Data extracted from a collection

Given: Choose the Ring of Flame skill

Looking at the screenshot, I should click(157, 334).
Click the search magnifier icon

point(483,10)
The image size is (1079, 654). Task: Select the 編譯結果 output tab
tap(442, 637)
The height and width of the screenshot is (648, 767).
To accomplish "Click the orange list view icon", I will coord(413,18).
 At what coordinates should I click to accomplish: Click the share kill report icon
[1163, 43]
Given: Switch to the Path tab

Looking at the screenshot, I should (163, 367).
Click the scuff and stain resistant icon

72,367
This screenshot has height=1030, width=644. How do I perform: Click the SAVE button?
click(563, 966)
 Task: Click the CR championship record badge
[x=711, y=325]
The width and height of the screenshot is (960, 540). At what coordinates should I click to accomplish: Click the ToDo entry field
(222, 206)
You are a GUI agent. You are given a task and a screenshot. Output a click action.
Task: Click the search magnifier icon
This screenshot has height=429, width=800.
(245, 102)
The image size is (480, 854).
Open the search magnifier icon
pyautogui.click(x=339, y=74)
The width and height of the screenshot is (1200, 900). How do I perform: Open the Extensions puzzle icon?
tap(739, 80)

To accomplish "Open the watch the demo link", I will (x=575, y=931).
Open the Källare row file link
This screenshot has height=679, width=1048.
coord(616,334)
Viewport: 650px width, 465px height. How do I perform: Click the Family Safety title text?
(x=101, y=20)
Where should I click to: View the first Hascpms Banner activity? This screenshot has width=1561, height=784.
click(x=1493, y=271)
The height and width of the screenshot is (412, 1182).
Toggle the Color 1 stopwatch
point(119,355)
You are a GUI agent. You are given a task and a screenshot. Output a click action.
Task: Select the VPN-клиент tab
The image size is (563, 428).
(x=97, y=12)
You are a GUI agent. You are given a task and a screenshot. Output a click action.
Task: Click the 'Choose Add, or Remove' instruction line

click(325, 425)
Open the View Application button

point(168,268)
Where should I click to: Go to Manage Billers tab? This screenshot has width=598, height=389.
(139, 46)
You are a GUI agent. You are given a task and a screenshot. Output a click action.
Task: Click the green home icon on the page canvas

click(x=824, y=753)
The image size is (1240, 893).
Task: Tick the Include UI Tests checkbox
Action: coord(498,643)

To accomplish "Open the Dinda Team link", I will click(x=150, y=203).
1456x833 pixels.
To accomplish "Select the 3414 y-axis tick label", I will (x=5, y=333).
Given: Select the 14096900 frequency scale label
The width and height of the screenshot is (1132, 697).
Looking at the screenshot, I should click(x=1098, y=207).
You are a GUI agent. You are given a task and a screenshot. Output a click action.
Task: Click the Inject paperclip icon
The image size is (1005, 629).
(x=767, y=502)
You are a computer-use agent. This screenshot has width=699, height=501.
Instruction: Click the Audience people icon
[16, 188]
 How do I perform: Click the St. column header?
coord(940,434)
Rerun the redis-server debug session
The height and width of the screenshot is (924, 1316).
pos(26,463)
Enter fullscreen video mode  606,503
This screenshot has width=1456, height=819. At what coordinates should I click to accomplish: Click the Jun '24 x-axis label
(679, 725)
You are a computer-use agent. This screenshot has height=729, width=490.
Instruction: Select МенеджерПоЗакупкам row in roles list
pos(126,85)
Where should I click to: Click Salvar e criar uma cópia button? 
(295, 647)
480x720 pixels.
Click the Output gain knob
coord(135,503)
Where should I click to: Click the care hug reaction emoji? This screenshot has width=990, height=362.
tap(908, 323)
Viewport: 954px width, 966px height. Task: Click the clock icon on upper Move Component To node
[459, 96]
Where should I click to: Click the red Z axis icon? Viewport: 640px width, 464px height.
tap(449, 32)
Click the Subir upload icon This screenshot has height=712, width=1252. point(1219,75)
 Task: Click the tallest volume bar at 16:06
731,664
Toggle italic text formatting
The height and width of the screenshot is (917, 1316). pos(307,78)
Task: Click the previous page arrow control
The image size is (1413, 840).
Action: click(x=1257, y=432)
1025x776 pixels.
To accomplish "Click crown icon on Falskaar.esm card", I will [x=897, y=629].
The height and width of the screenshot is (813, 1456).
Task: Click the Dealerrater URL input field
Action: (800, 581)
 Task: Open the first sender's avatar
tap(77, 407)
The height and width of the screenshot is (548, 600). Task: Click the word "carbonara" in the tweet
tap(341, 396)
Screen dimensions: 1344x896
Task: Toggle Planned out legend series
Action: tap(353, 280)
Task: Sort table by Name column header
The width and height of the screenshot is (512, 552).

## [TASK ITEM]
Going line by line, set down the data above exactly as given.

## [TASK RESULT]
Given: Choose the Ring of Flame skill

Looking at the screenshot, I should click(157, 334).
Click the search magnifier icon

point(483,10)
The image size is (1079, 654). Task: Select the 編譯結果 output tab
tap(442, 637)
The height and width of the screenshot is (648, 767).
To accomplish "Click the orange list view icon", I will coord(413,18).
 At what coordinates should I click to accomplish: Click the share kill report icon
[1163, 43]
Given: Switch to the Path tab

Looking at the screenshot, I should (163, 367).
Click the scuff and stain resistant icon

72,367
This screenshot has height=1030, width=644. How do I perform: Click the SAVE button?
click(563, 966)
 Task: Click the CR championship record badge
[x=711, y=325]
The width and height of the screenshot is (960, 540). At what coordinates should I click to accomplish: Click the ToDo entry field
(222, 206)
You are a GUI agent. You are given a task and a screenshot. Output a click action.
Task: Click the search magnifier icon
This screenshot has height=429, width=800.
(245, 102)
The image size is (480, 854).
Open the search magnifier icon
pyautogui.click(x=339, y=74)
The width and height of the screenshot is (1200, 900). How do I perform: Open the Extensions puzzle icon?
tap(739, 80)

To accomplish "Open the watch the demo link", I will (x=575, y=931).
Open the Källare row file link
This screenshot has height=679, width=1048.
coord(616,334)
Viewport: 650px width, 465px height. How do I perform: Click the Family Safety title text?
(x=101, y=20)
Where should I click to: View the first Hascpms Banner activity? This screenshot has width=1561, height=784.
click(x=1493, y=271)
The height and width of the screenshot is (412, 1182).
Toggle the Color 1 stopwatch
point(119,355)
You are a GUI agent. You are given a task and a screenshot. Output a click action.
Task: Select the VPN-клиент tab
The image size is (563, 428).
(x=97, y=12)
You are a GUI agent. You are given a task and a screenshot. Output a click action.
Task: Click the 'Choose Add, or Remove' instruction line

click(325, 425)
Open the View Application button

point(168,268)
Where should I click to: Go to Manage Billers tab? This screenshot has width=598, height=389.
(139, 46)
You are a GUI agent. You are given a task and a screenshot. Output a click action.
Task: Click the green home icon on the page canvas

click(x=824, y=753)
The image size is (1240, 893).
Task: Tick the Include UI Tests checkbox
Action: coord(498,643)

To accomplish "Open the Dinda Team link", I will click(x=150, y=203).
1456x833 pixels.
To accomplish "Select the 3414 y-axis tick label", I will (x=5, y=333).
Given: Select the 14096900 frequency scale label
The width and height of the screenshot is (1132, 697).
Looking at the screenshot, I should click(x=1098, y=207).
You are a GUI agent. You are given a task and a screenshot. Output a click action.
Task: Click the Inject paperclip icon
The image size is (1005, 629).
(x=767, y=502)
You are a computer-use agent. This screenshot has width=699, height=501.
Instruction: Click the Audience people icon
[16, 188]
 How do I perform: Click the St. column header?
coord(940,434)
Rerun the redis-server debug session
The height and width of the screenshot is (924, 1316).
pos(26,463)
Enter fullscreen video mode  606,503
This screenshot has width=1456, height=819. At what coordinates should I click to accomplish: Click the Jun '24 x-axis label
(679, 725)
You are a computer-use agent. This screenshot has height=729, width=490.
Instruction: Select МенеджерПоЗакупкам row in roles list
pos(126,85)
Where should I click to: Click Salvar e criar uma cópia button? 
(295, 647)
480x720 pixels.
Click the Output gain knob
coord(135,503)
Where should I click to: Click the care hug reaction emoji? This screenshot has width=990, height=362.
tap(908, 323)
Viewport: 954px width, 966px height. Task: Click the clock icon on upper Move Component To node
[459, 96]
Where should I click to: Click the red Z axis icon? Viewport: 640px width, 464px height.
tap(449, 32)
Click the Subir upload icon This screenshot has height=712, width=1252. point(1219,75)
 Task: Click the tallest volume bar at 16:06
731,664
Toggle italic text formatting
The height and width of the screenshot is (917, 1316). pos(307,78)
Task: Click the previous page arrow control
The image size is (1413, 840).
Action: click(x=1257, y=432)
1025x776 pixels.
To accomplish "Click crown icon on Falskaar.esm card", I will [x=897, y=629].
The height and width of the screenshot is (813, 1456).
Task: Click the Dealerrater URL input field
Action: (800, 581)
 Task: Open the first sender's avatar
tap(77, 407)
The height and width of the screenshot is (548, 600). Task: Click the word "carbonara" in the tweet
tap(341, 396)
Screen dimensions: 1344x896
Task: Toggle Planned out legend series
Action: tap(353, 280)
Task: Sort table by Name column header
The width and height of the screenshot is (512, 552).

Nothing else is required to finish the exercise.